Der Algarve ist - oder besser gesagt war - die schönste Küstenregion Portugals, wenn nicht ganz Europas. Eine Landschaft, die geprägt ist durch das liebliche Nebeneinander von sanften Hügeln, voll blühender Zitrusfrüchte- und Mandelbaumhainen, und gelb-braunen Sandsteinklippen, die immer wieder durchbrochen sind von pittoresken Schluchten und makellos weißen Sandstränden.

Dieses sind die goldenen Eier, welche die Henne Algarve der Tourismusbranche in den Korb gelegt hat. Doch was hat diese daraus gemacht? Die ungehemmte Expansion der Branche, die sich unter den wohlwollenden Blicken und den offen gehaltenen Händen der örtlichen Mandatsträger vollzieht, hat zu einer totalen Zersiedlung der Landschaft geführt. Der Tag ist nicht mehr fern, an dem der gesamte Küstenstrich parzelliert und bebaut ist.

So stranguliert der Tourismus die Henne mit den goldenen Eiern. Welcher Tourist, der, angelockt durch die im Hochglanzprospekt angepriesene landschaftliche Schönheit des Algarve, in einer Bettenburg im Stile des Osdorfer Borns landet, wird jemals wieder hierher kommen? Und dort, wo man vor 10-15 Jahren noch wunderschöne Klippenwanderungen unternehmen konnte (z.B. zwischen Olhos d'Água und Vilamoura), verwehren jetzt Stacheldrahtzäune den Durchgang, damit die Gäste von Nobelherbergen und Golfplatzbenutzer nicht gestört werden.

So hat sich der Traum vom Edeltourismus in einen Alptraum verwandelt. Der Algarve ist, zumindest in der Nebensaison, zum Altersheim Europas gesunken. Scharen von Rentnern, überwiegend englischer Herkunft, ziehen am Straßenrand entlang, in jeder Hand einen Plastikbeutel vom nächsten Supermarkt haltend oder, wenn sie noch etwas fitter sind, in den Auspuffgasen der vorbeirasenden Autos joggend.

Der Portugalfreund wendet sich mit Grausen - dem Hinterland zu. Hier gibt es noch ein paar ruhige Ecken, die landschaftlich, kulturhistorisch oder architektonisch einiges zu bieten haben. Hier werden alte Gebäude liebevoll restauriert und traditionelle Formen des (Kunst)Handwerks gepflegt. Als Beispiel seien nur Silves, Alte und Mértola genannt.


II. Évora

Évora, die Perle des Alentejo, hat uns wieder voll in ihren Bann gezogen. Eine lebendige und betriebsame Gemeinde, der man anmerkt, dass sie lange Zeit die wichtigste Stadt nach Lissabon war (sie war z.B. in der ersten Hälfte des 16. Jahrhunderts der Lieblingsaufenthalt der portugiesischen Könige). Trotzdem keine Hektik und kein Auto-Stress, vor allem im alten Stadtkern. Eine Stadt, die zum genüsslichen Schlendern einlädt unter Arkaden und in engen Gässchen. Dabei gibt es manch stilvoll restauriertes Gebäude zu entdecken.

- - -

=== Aufgabenstellung ===
[1] Fasse den Lesetext in zwei Sätzen zusammen.
[2] Welche Orte nennt der Lesetext als Beispiele für das Hinterland?
[3] Gib aus dem Lesetext den Abschnitt wortgetreu wieder, beginnend mit „So stranguliert der“ und weiter bis einschließlich „nicht gestört werden.“.
Das anschließende Material steht für sich und hat mit dem Lesetext nichts zu tun.

- - -

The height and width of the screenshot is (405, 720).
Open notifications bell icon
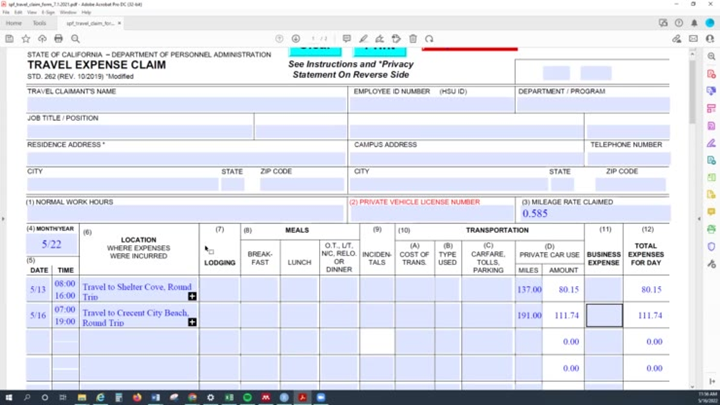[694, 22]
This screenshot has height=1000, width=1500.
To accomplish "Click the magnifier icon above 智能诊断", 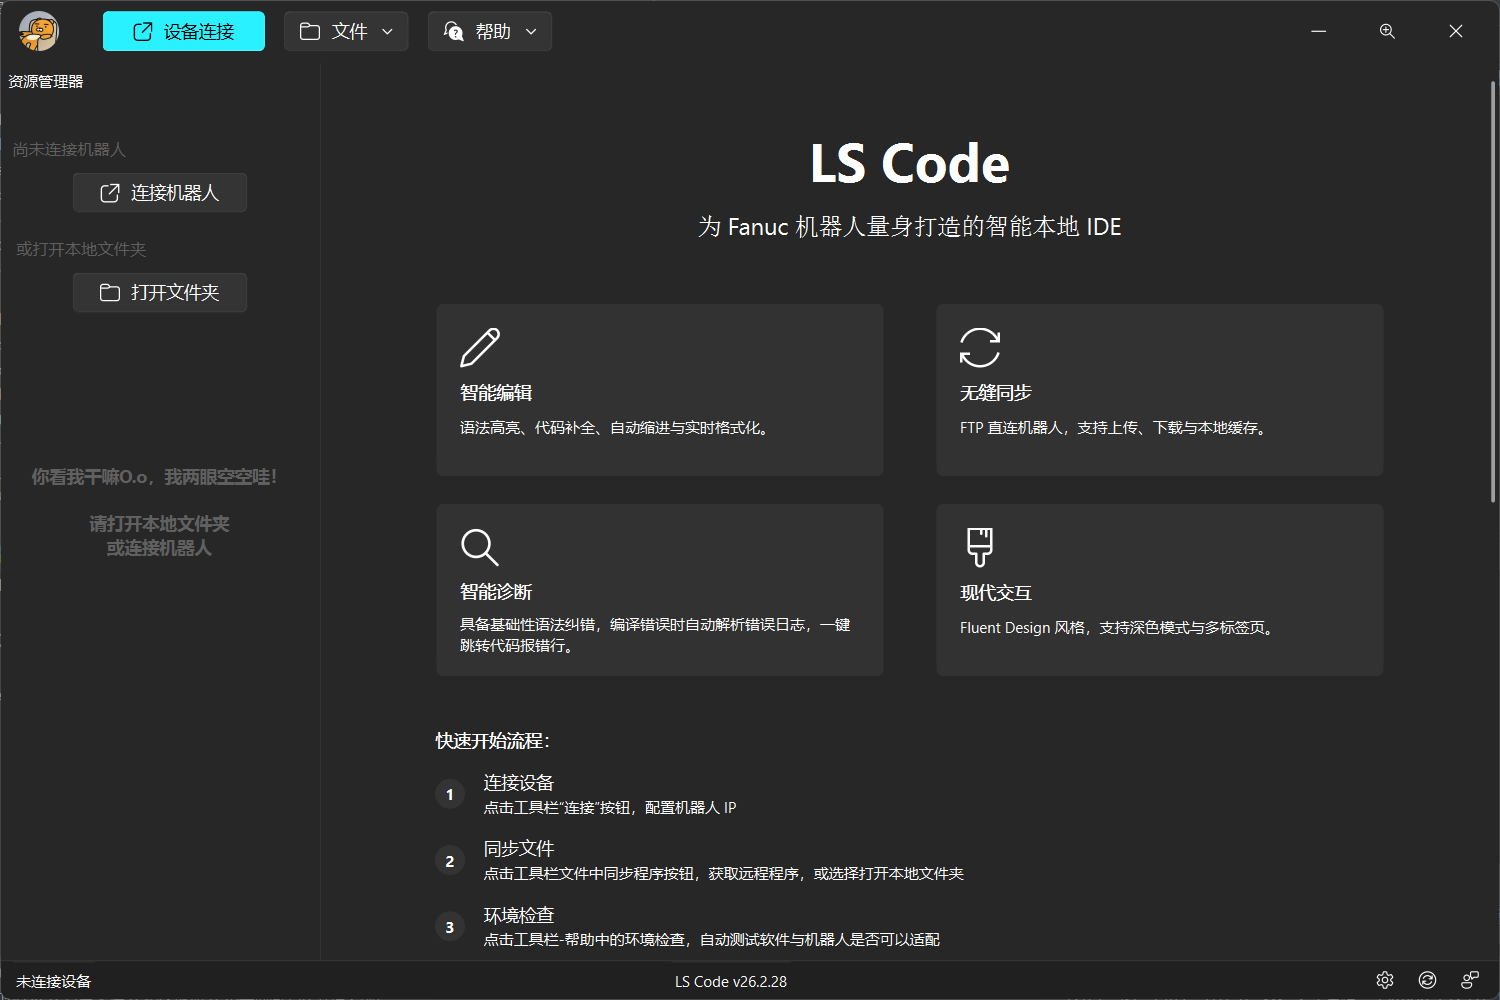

- - -

=== Antworten je Aufgabe ===
[1] Die einst schönste Küstenregion Portugals, der Algarve, ist durch die ungehemmte Expansion des Tourismus zersiedelt worden, Stacheldrahtzäune versperren frühere Klippenwanderwege, und ruhige Ecken mit liebevoll restaurierten Gebäuden gibt es nur noch im Hinterland. Évora, lange die wichtigste Stadt nach Lissabon, ist eine lebendige Gemeinde ohne Hektik, die zum Schlendern unter Arkaden und in engen Gassen einlädt.

[2] Silves, Alte und Mértola.

[3]
So stranguliert der Tourismus die Henne mit den goldenen Eiern. Welcher Tourist, der, angelockt durch die im Hochglanzprospekt angepriesene landschaftliche Schönheit des Algarve, in einer Bettenburg im Stile des Osdorfer Borns landet, wird jemals wieder hierher kommen? Und dort, wo man vor 10-15 Jahren noch wunderschöne Klippenwanderungen unternehmen konnte (z.B. zwischen Olhos d'Água und Vilamoura), verwehren jetzt Stacheldrahtzäune den Durchgang, damit die Gäste von Nobelherbergen und Golfplatzbenutzer nicht gestört werden.